[START Input for this task]

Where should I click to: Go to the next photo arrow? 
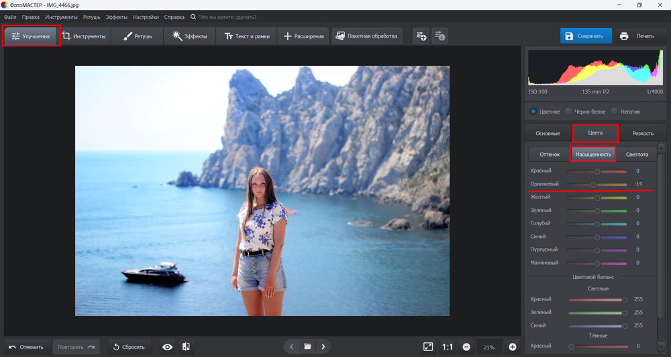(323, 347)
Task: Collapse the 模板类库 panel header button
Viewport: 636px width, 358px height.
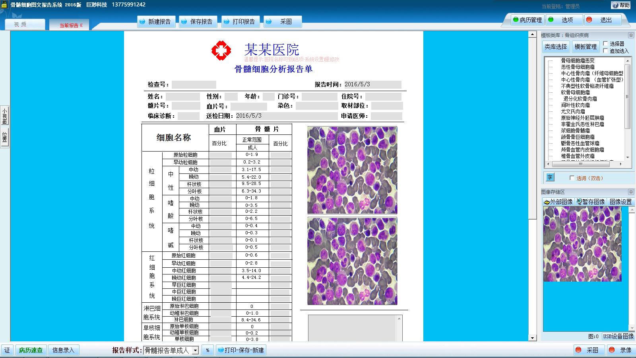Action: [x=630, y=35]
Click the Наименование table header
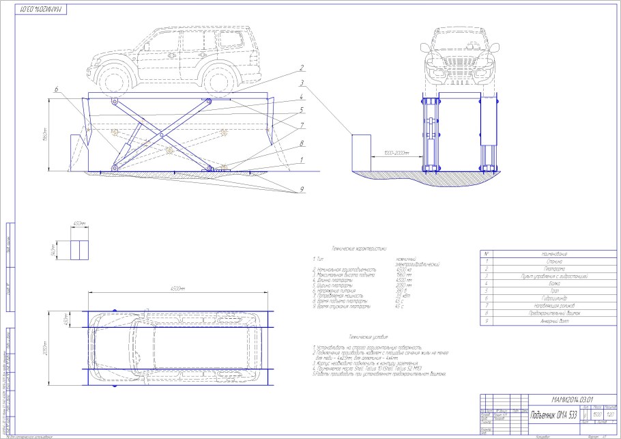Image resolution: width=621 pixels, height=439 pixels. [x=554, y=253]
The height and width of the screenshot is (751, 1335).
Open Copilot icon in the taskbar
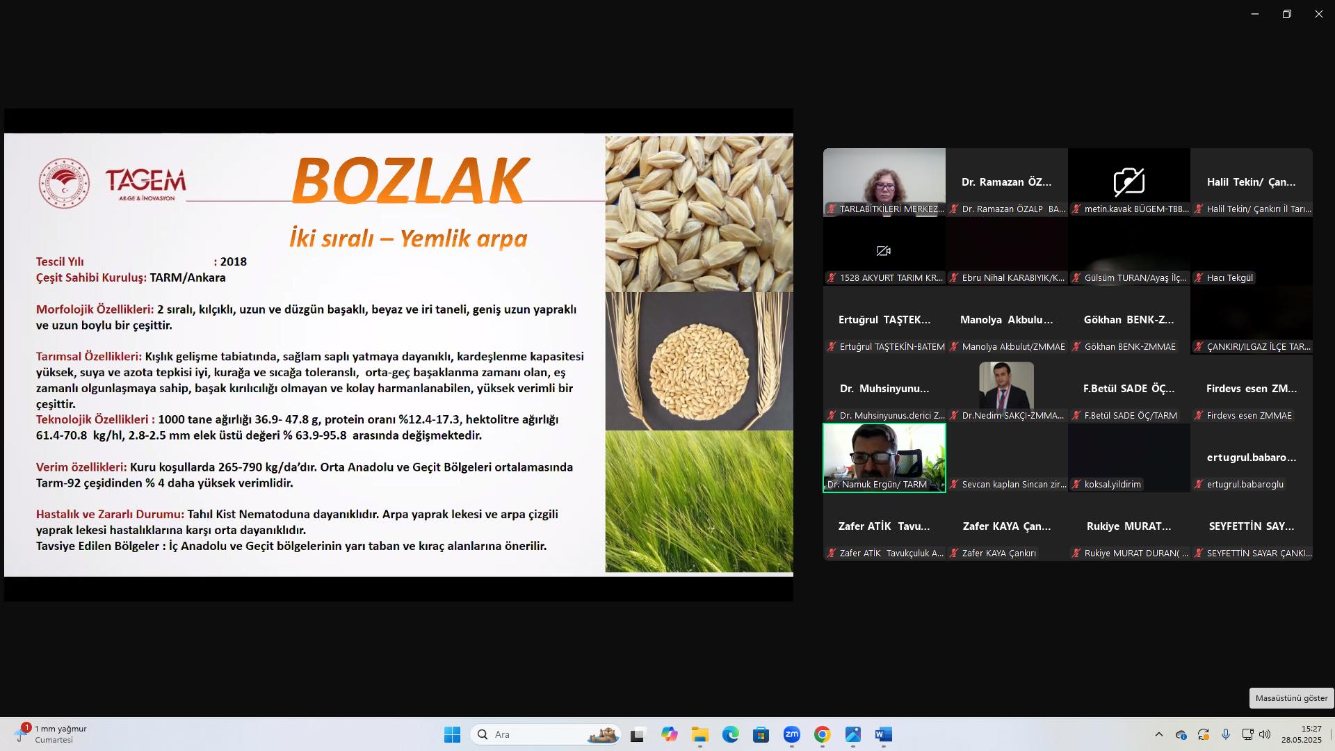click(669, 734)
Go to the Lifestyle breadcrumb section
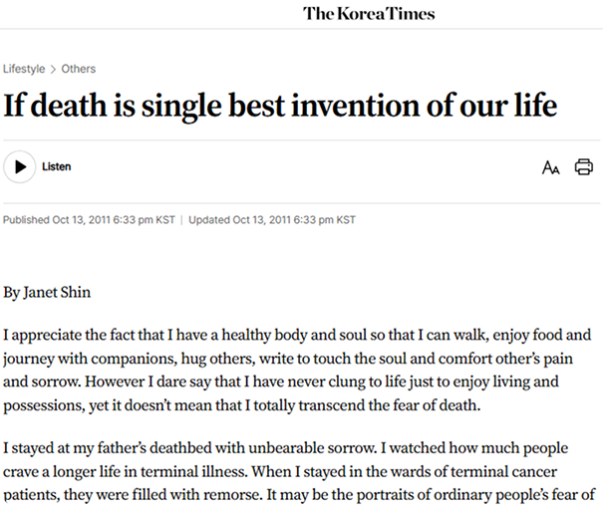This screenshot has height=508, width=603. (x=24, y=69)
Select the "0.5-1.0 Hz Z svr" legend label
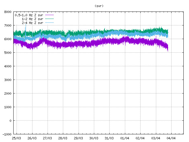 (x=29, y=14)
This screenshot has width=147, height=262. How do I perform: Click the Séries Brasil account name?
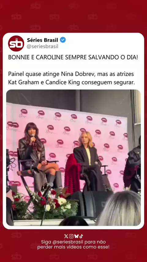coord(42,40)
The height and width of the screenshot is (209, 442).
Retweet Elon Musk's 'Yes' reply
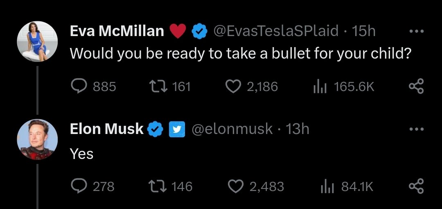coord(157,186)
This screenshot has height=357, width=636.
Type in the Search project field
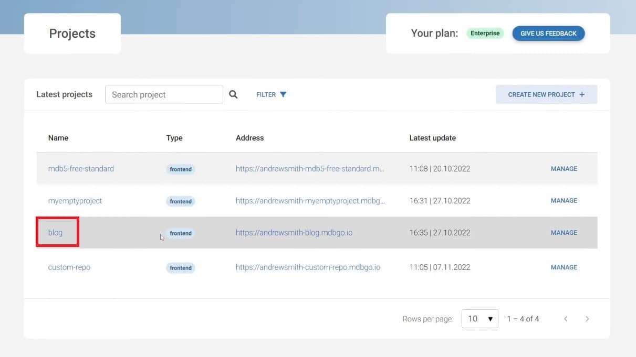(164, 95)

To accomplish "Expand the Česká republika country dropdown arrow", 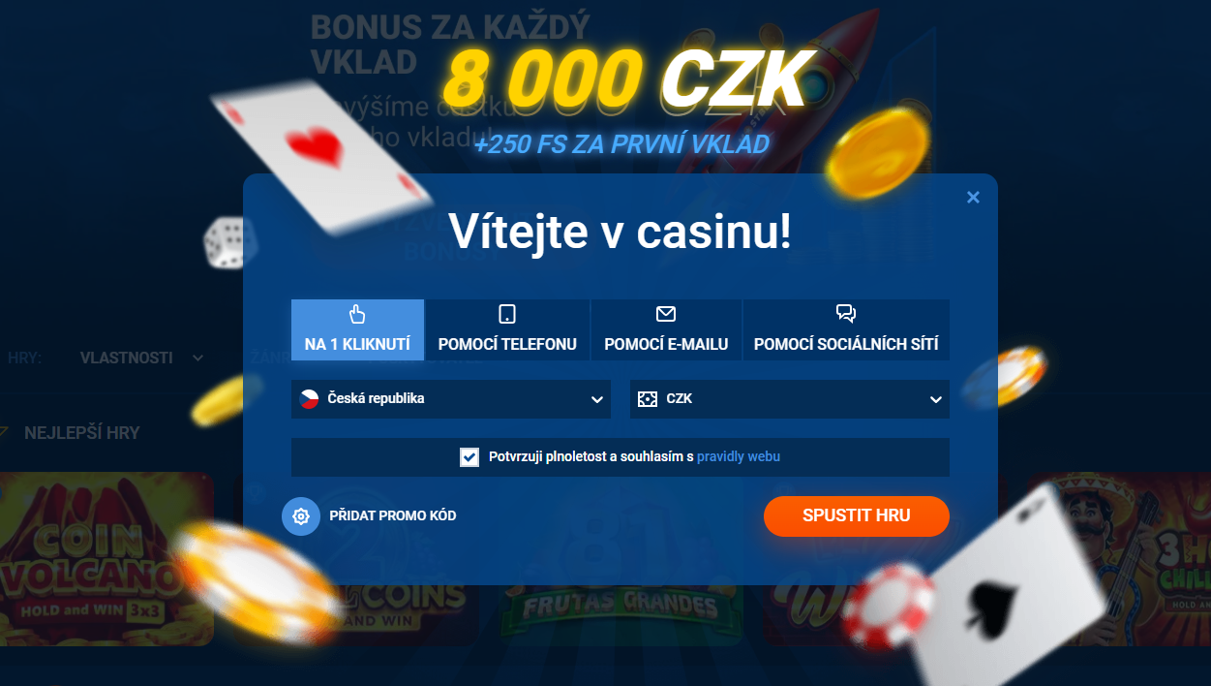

[END Input for this task]

Given task
Could you change "arrow" to "button" throughout the lines above and write them out again, leaving out the pictures and keeping everything else unchanged?

The reply
Where should I click to: Go to the next photo button? 
(323, 347)
Task: Collapse the 模板类库 panel header button
Viewport: 636px width, 358px height.
Action: [x=630, y=35]
Click the Наименование table header
Image resolution: width=621 pixels, height=439 pixels. [x=554, y=253]
The height and width of the screenshot is (751, 1335).
Open Copilot icon in the taskbar
click(669, 734)
Go to the Lifestyle breadcrumb section
This screenshot has height=508, width=603. (x=24, y=69)
Select the "0.5-1.0 Hz Z svr" legend label
 (x=29, y=14)
This screenshot has width=147, height=262. How do I perform: Click the Séries Brasil account name?
coord(42,40)
The height and width of the screenshot is (209, 442).
Retweet Elon Musk's 'Yes' reply
coord(157,186)
This screenshot has height=357, width=636.
Type in the Search project field
(164, 95)

To accomplish "Expand the Česká republika country dropdown button", 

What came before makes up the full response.